埋剑煮酒:过大年,带上家人去南巡

陈果依然:风筝与夕阳|散文

图文/埋剑煮酒

【本文由作者授权发布】

在中国,南方始终是没有冬天的。

春节便带了家人到了广州过年,一来是因为长江流域的阴冷天气,实在是提不起过年的心情。二来是想趁着春节,带上七十几岁的老母亲和儿子来“南巡”,看看南方大都市的繁荣和另一番喜庆景象。

出发前,我在网络上大致做了一些旅游攻略,但都一样,千篇一律,也看不出写那些攻略的人是不是花了钱聘请的枪手,总感觉像某饭店前的托儿,在帮忙吆喝罢了。

要了解一座城,不会那么容易的,必须要住下来,爱上她,像谈恋爱一样,和她厮守在一起。那些诺大的景点,名气越大,越不能代表那座城市,因为,那或许仅仅就是她华丽的外表,只呈现给外地游客来看的而已。相反,如果一个人想要深度了解一个城市,就必须得穿街走巷,去体会她的脉搏,熟悉她的脾气,看看她内在的东西是否引起你的共鸣。

这次来广州,已经不是第一次了。记忆中,广州我已经来了四五次了,但每一次留给我的印象,都是碎片化的。二十七年前,我第一次准备来广州,却没有真正到达广州,而是中途在长沙火车站签改到了厦门。那一年,正好是小平同志南巡讲话过后,我怀揣梦想和激情,挤上了开往广州的那列绿皮皮火车,准备到广州打工,淘梦。然而,火车上一遍有一遍地播放“请各位旅客不要盲目到广州”,我竟然莫名其妙地加入了“盲流”大军里去了。于是,折返就去了厦门,在厦门仅仅呆了一个月,单位上就打电话喊回去上班了。

----------------------------------------

任务要求> 判断下面三种说法是否符合上面这篇关于春节去广州过年的散文,每一项回答“是”或“否”,并原文引用起决定作用的语句。1. 作者这次是第一次来广州。2. 作者认为景点名气越大,越能代表那座城市。3. 二十七年前,作者在长沙火车站签改去了厦门。

所给资料>
----------------------------------------

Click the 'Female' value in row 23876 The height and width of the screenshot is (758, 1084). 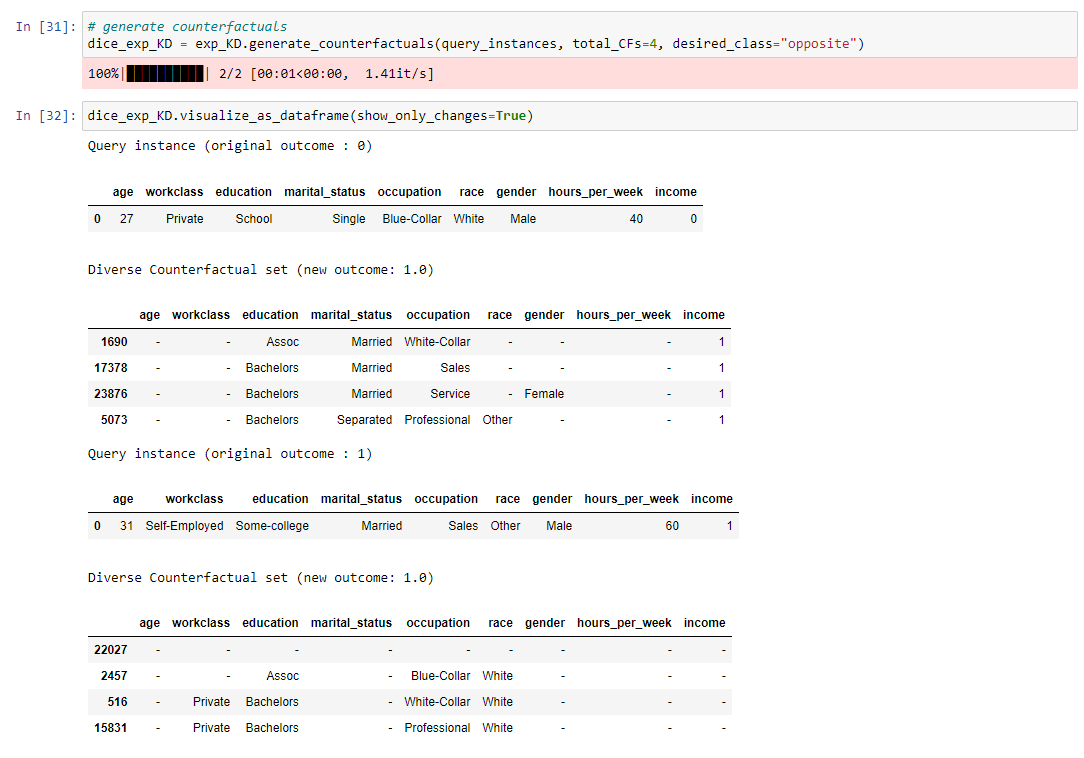(x=544, y=393)
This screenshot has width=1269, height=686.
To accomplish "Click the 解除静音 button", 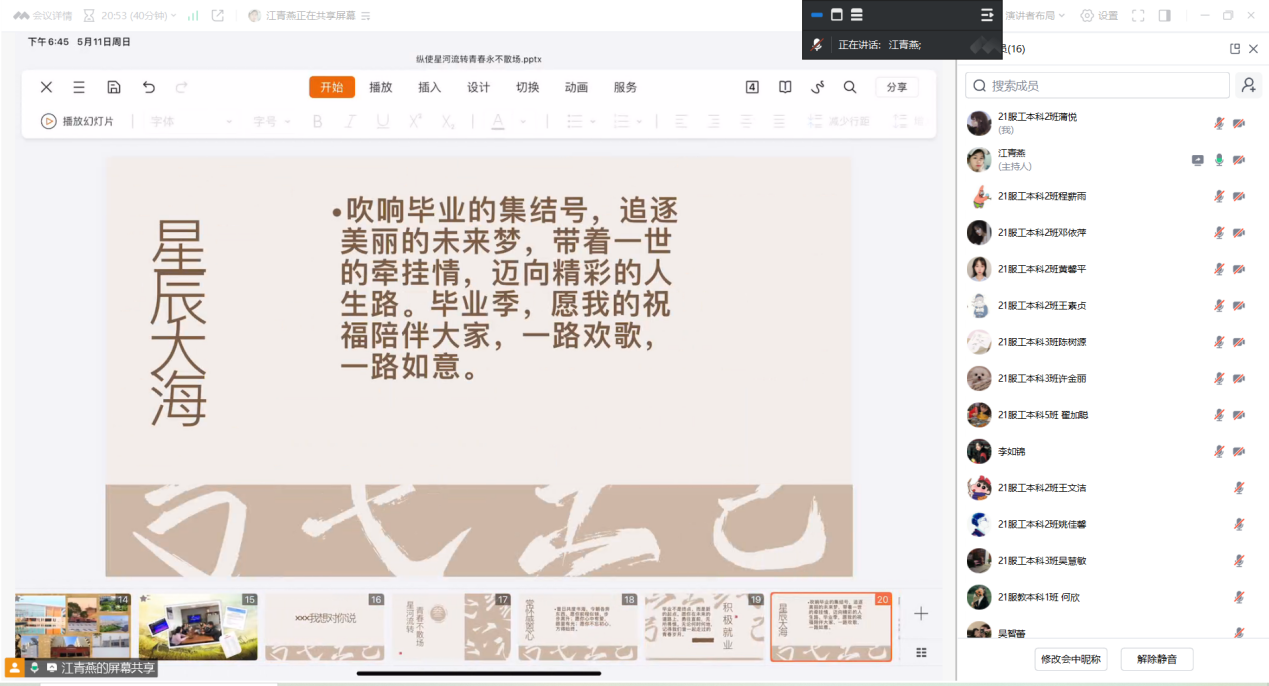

----------------------------------------

本题答案>
1. 否。原文写道:“这次来广州,已经不是第一次了。”
2. 否。原文写道:“名气越大,越不能代表那座城市”。
3. 是。原文写道:“而是中途在长沙火车站签改到了厦门。”